=== READING PASSAGE ===

The two most recent DC Animated Features, Justice League: War and Son of Batman, are generally seen as either middling products or misfires. Both films, Son of Batman due to a poor script and War due to being too faithful to less than interesting source material devolved into bing-bang-boom plot driven features that didn’t service character. Batman: Assault on Arkham is by no means a character piece but it leverages the production limitations found in these features(tight budget of 76 minutes) to service and play with its set of characters better than the previously mentioned and other features. Assault on Arkham tells a rollercoaster ride of a Suicide Squad story in the process. Even when it becomes a bit of a Batman story at the end, it’s the right price to pay for something involving the Suicide Squad.

L-R: Harley Quinn, Black Spider, Deadshot, King Shark, Killer Frost, Captain Boomerang
L-R: Harley Quinn, Black Spider, Deadshot, King Shark, Killer Frost, Captain Boomerang

The Suicide Squad is perhaps one of DC’s finest creations. Rebooted by John Ostrander in 1987 as part of the Legends event, the team (sometimes called Task Force X) became a rag tag team up of villains, often B grade or lower, under the command of Amanda Waller and sent on impossible missions that the US Government can’t officially be linked to. Who’s going to miss Punch or Jewelee anyways? How dose Waller keep some of societies worst under control? A bomb planted in their neck, with her finer on the trigger. If they survive, they get time knocked off their sentence. If they don’t it doesn’t really matter anyways.

===

▶ _WHAT TO DO_:
- a) List the characters named in the left-to-right caption of the Assault on Arkham review.
- b) Please retype the Assault on Arkham review starting with "The two most" and going on through "the Suicide Squad.".

=== RECORDED DATA ===

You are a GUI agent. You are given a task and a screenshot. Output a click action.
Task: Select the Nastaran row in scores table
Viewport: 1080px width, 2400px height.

===

▶ _ANSWERS PROVIDED_:
- a) Harley Quinn, Black Spider, Deadshot, King Shark, Killer Frost, Captain Boomerang

- b)
The two most recent DC Animated Features, Justice League: War and Son of Batman, are generally seen as either middling products or misfires. Both films, Son of Batman due to a poor script and War due to being too faithful to less than interesting source material devolved into bing-bang-boom plot driven features that didn’t service character. Batman: Assault on Arkham is by no means a character piece but it leverages the production limitations found in these features(tight budget of 76 minutes) to service and play with its set of characters better than the previously mentioned and other features. Assault on Arkham tells a rollercoaster ride of a Suicide Squad story in the process. Even when it becomes a bit of a Batman story at the end, it’s the right price to pay for something involving the Suicide Squad.